*** Text provided Section Begins ***
From 90e366eefa80b27601bf30f3a1bdf7f562548859 Mon Sep 17 00:00:00 2001
From: Jeff Epler <jepler@gmail.com>
Date: Thu, 7 Aug 2025 09:02:57 -0500
Subject: [PATCH 3/3] parse: Don't allow creation of invalid UTF8 strings or
 identifiers.

.. even when compiling non UTF-8 files or byte strings.

Closes: #17855
Signed-off-by: Jeff Epler <jepler@gmail.com>
---
 py/objstr.c | 2 +-
 py/objstr.h | 4 ++++
 py/parse.c  | 5 +++++
 3 files changed, 10 insertions(+), 1 deletion(-)
*** Text provided Section Ends ***
*** Entries provided Section Begins ***
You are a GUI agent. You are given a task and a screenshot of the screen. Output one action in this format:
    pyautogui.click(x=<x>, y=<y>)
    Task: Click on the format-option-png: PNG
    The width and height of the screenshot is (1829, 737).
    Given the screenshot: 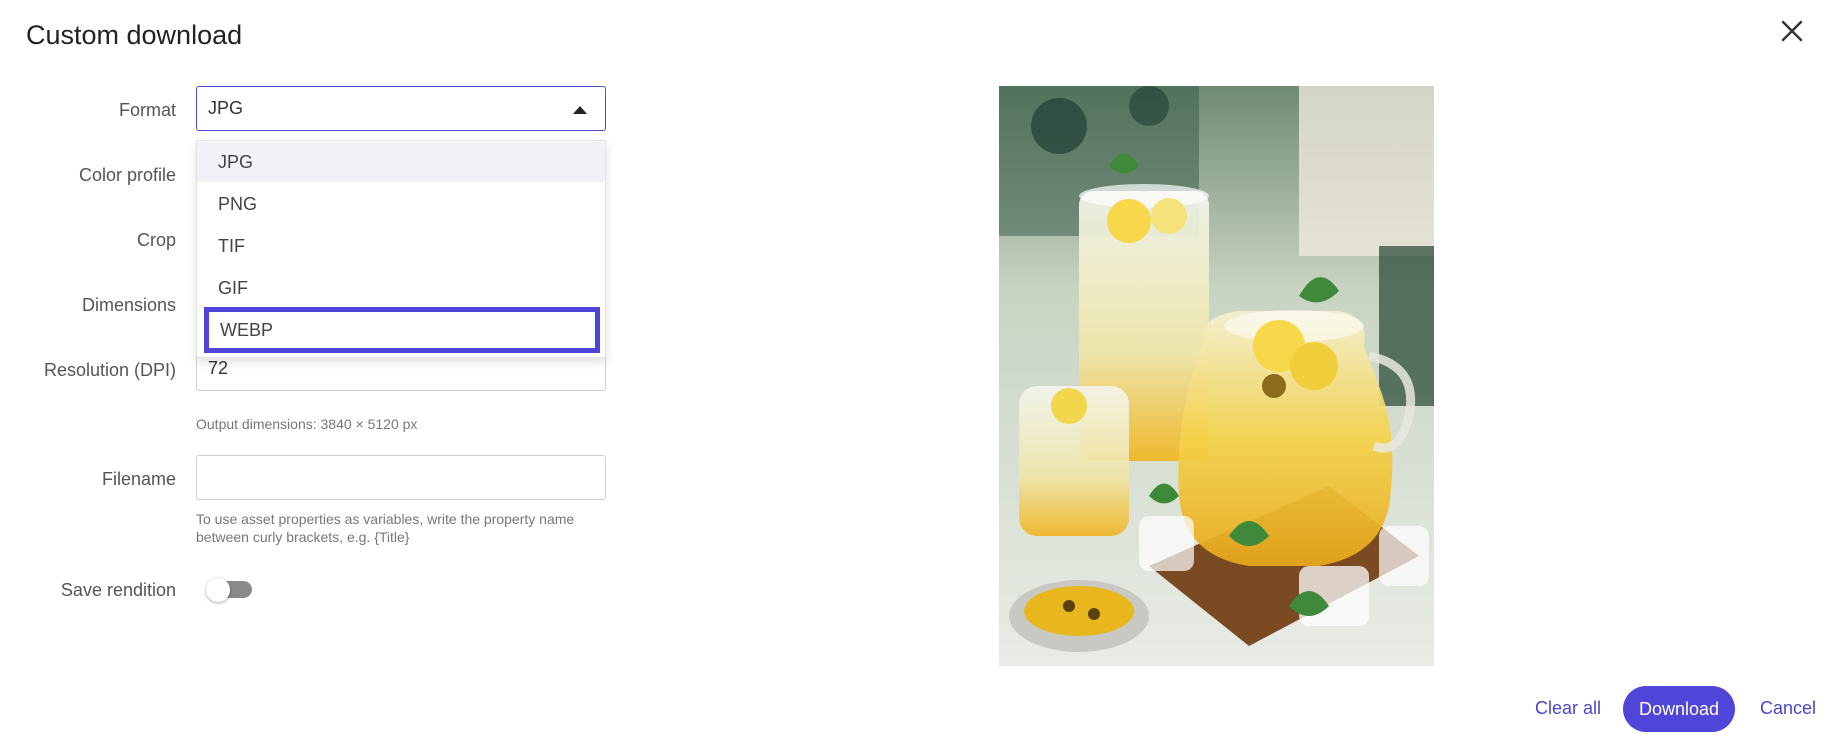 What is the action you would take?
    pyautogui.click(x=401, y=204)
*** Entries provided Section Ends ***
Activity :: Copy the patch header from "Closes: #17855" up to and including "insertions(+), 1 deletion(-)".

Solved exercise ::
Closes: #17855
Signed-off-by: Jeff Epler <jepler@gmail.com>
---
 py/objstr.c | 2 +-
 py/objstr.h | 4 ++++
 py/parse.c  | 5 +++++
 3 files changed, 10 insertions(+), 1 deletion(-)